The emergence of modern astronomy – a complex mosaic: Part XLV

The problem of an empirical proof of heliocentricity would occupy astronomers for the next couple of centuries following the publication of Newton’s Principia; the general acceptance of heliocentricity had now been achieved, but people very much wanted concrete assurance of its truth. The Principia actually contained a theoretical proof. Newton showed, assuming the law of gravity and Kepler’s laws of planetary motion, that given the mass of the Sun, the mass of the Earth and the distance between them then it was only possible that the Earth orbited the Sun and not vice versa. This proof was very technical, relied on a heap of assumptions and intelligent estimates, nobody actually knew the real masses of the Sun and Earth or the distance between them, so very few people at the time considered it totally convincing.

What people were looking for was empirical evidence that the Earth was actually moving, both revolving on its own axis and orbiting the Sun; it was providing those proofs that would prove difficult. Many thought that the most likely evidence consisted of the detection of stellar parallax, which should have been visible if the Earth really was orbiting the Sun.

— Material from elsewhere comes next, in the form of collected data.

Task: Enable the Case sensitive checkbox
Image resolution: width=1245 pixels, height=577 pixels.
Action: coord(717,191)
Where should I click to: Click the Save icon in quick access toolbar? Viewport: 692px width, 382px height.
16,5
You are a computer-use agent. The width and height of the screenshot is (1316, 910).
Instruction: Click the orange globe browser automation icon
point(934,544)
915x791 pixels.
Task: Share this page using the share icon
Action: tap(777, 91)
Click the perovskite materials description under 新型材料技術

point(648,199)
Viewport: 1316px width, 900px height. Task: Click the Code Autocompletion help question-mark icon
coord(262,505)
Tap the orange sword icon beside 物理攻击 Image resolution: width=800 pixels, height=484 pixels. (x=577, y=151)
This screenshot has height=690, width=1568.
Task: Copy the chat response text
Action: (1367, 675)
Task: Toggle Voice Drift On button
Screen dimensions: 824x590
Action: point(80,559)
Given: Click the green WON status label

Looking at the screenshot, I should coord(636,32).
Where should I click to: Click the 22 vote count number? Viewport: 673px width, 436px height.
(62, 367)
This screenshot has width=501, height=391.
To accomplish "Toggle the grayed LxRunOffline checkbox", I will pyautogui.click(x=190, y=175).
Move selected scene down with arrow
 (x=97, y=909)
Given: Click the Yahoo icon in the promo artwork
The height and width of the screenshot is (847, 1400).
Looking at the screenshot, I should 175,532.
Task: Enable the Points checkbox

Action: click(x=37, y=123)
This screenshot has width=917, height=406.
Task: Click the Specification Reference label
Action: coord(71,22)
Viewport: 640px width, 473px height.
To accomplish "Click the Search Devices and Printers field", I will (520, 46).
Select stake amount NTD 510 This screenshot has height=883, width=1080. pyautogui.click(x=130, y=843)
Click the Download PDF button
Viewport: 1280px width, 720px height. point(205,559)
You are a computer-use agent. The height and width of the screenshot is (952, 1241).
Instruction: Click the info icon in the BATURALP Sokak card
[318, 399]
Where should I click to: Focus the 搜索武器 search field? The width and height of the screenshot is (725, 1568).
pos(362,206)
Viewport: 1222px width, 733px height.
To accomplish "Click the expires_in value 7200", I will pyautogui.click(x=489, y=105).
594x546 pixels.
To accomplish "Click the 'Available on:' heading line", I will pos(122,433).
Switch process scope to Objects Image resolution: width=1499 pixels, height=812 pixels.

I think most people will have encountered the concept of parallax during their education but just in case, for those who might have forgotten. Parallax is the apparent displacement of an object, due to an actual displacement of the observer. The demonstration you learn at school is to hold a finger up in front of your nose aligned with some point in the background. If you close your right eye your finger appears to move to the right and if you close your left eye to the left. This phenomenon of our binocular vision is how our brain estimates distance, comparing the two offset views that our eyes deliver. Because the distance between out eyes is vey small this only works for fairly close objects, a couple of hundred metres or so. Using technical instruments, we can increase the visual base line and measure greater distances. This is actually the basis of triangulation in surveying.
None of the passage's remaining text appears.